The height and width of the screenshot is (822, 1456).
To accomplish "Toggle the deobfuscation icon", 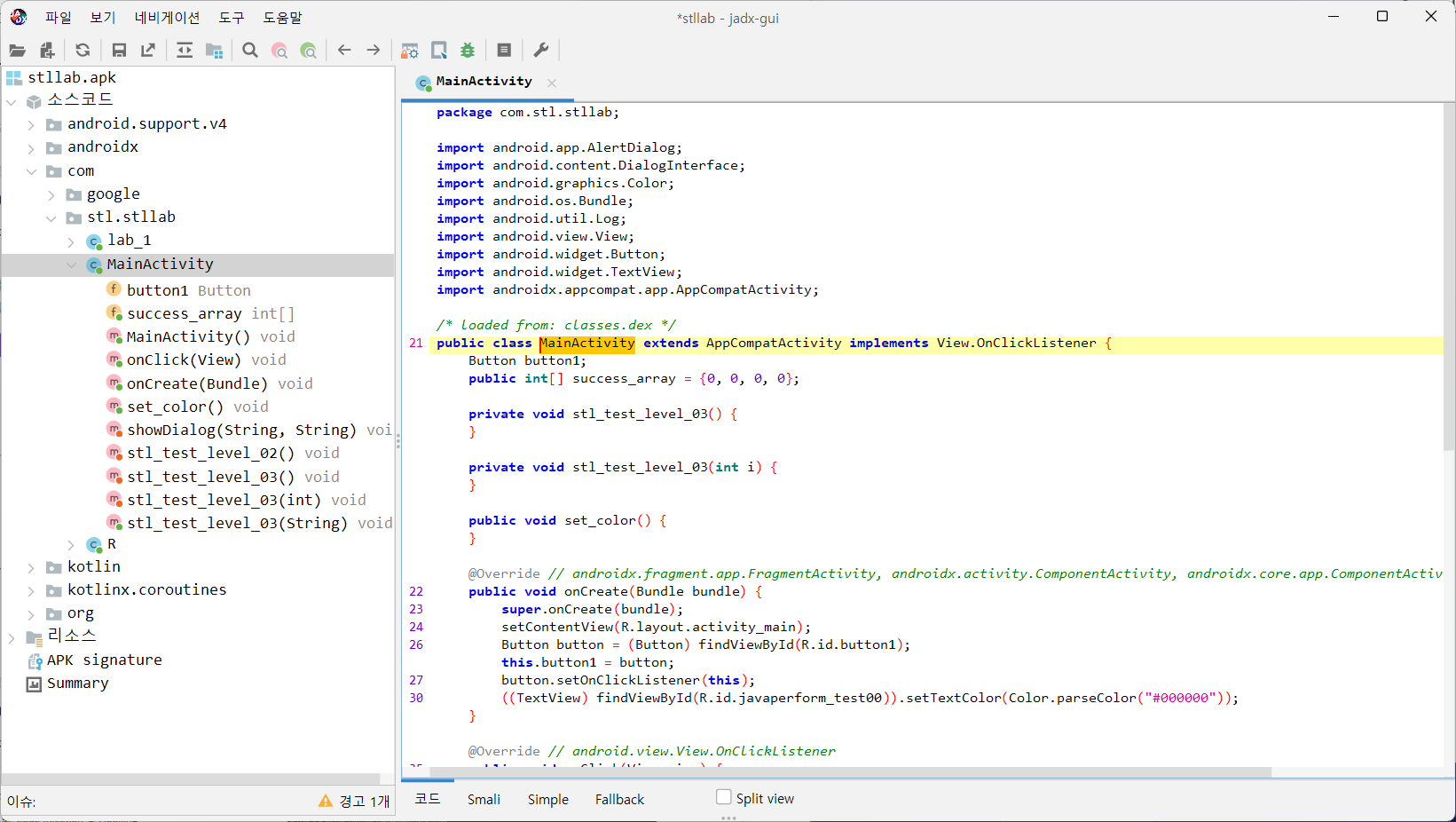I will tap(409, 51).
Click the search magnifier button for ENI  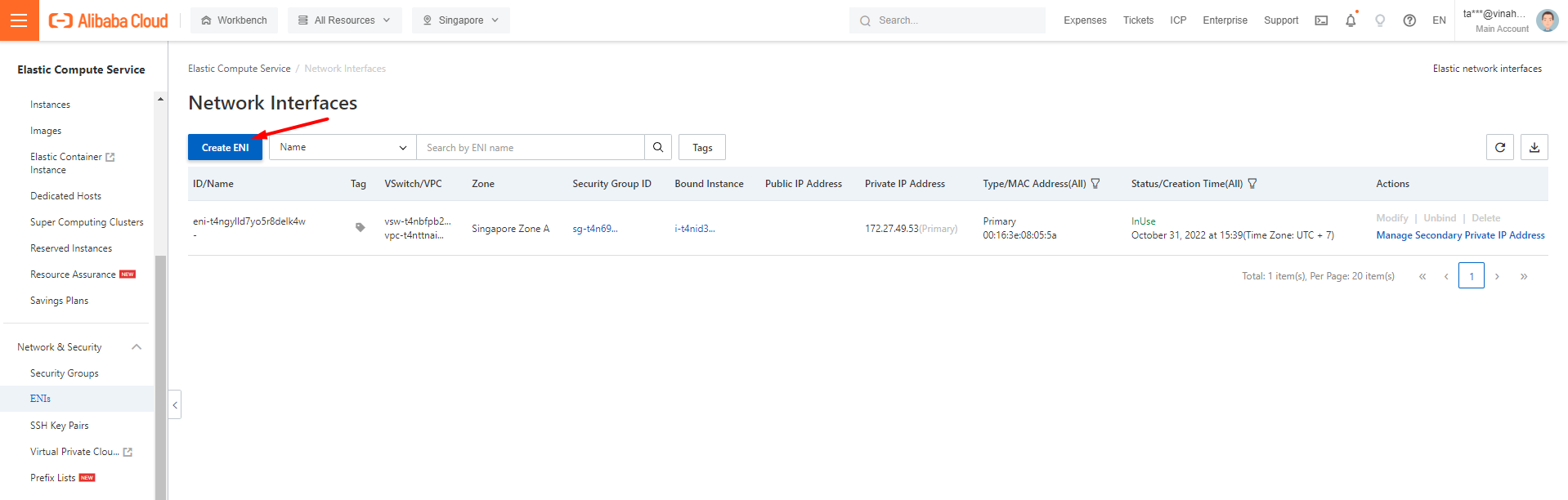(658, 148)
...
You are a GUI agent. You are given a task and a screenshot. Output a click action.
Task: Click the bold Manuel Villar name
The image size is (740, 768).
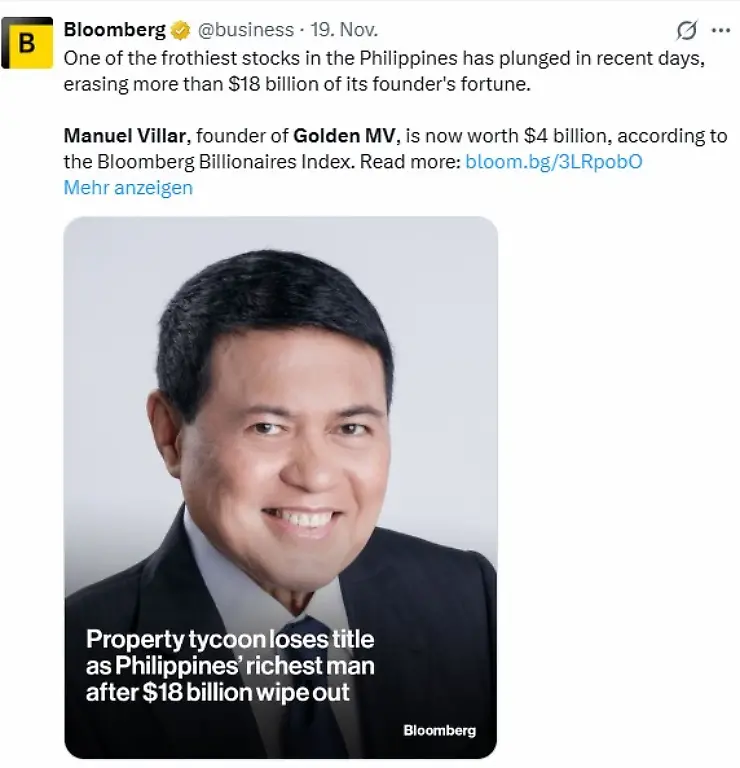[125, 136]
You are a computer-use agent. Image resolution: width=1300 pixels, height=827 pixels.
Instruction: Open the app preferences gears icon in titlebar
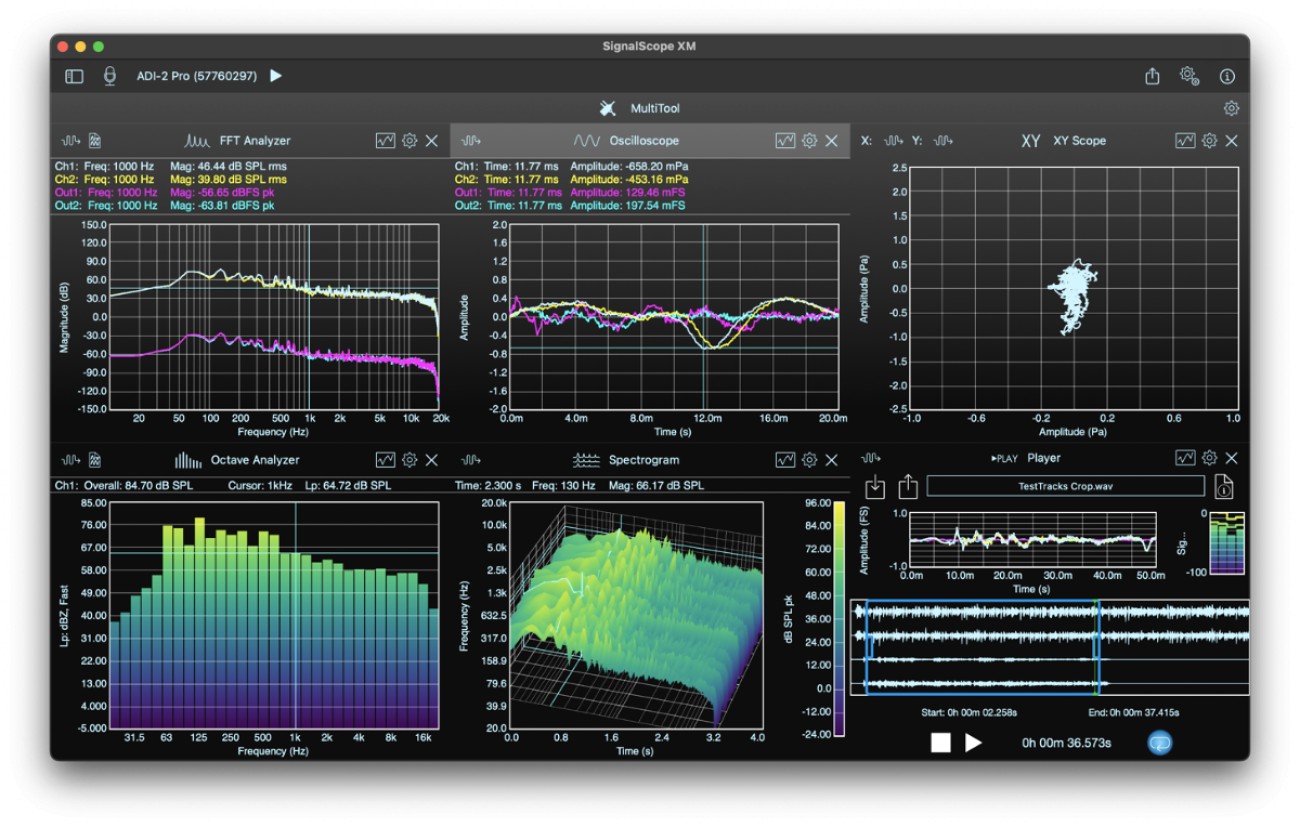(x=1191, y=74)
...
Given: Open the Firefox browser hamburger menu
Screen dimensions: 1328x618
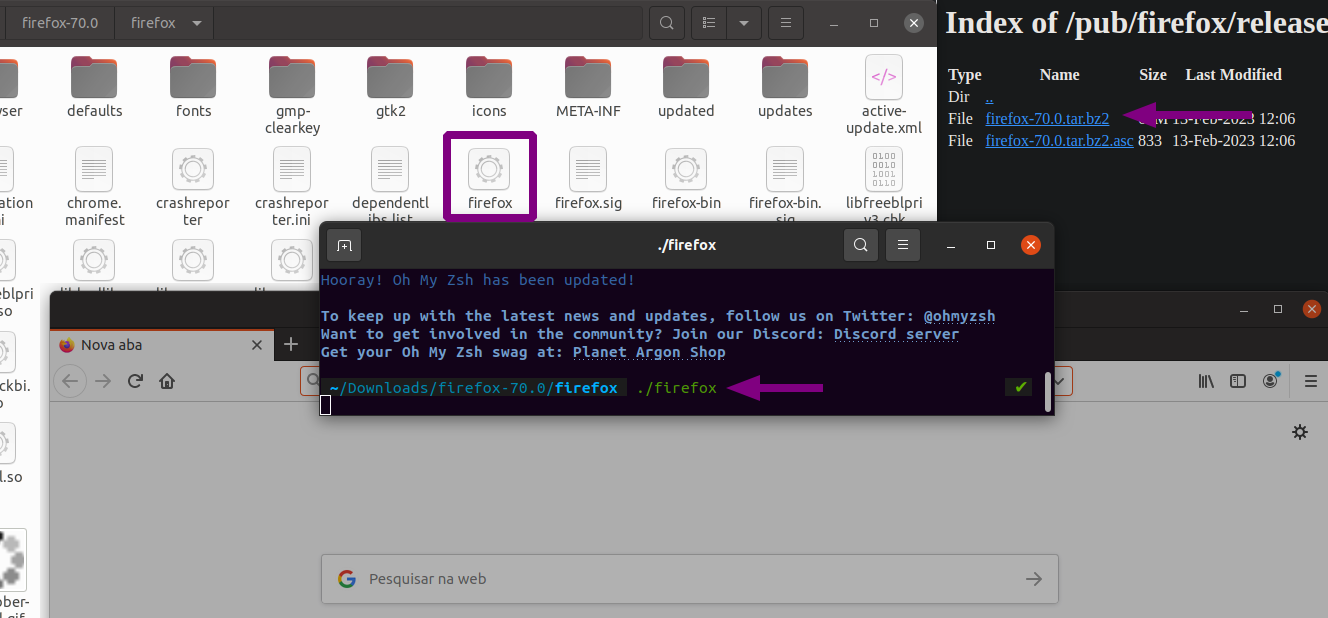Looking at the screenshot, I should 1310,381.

## Task objective
Find the string "height" in the data. Report each line it appears in.

## Solution
The height and width of the screenshot is (822, 1456).
You are a computer-use agent. Image resolution: width=1300 pixels, height=827 pixels.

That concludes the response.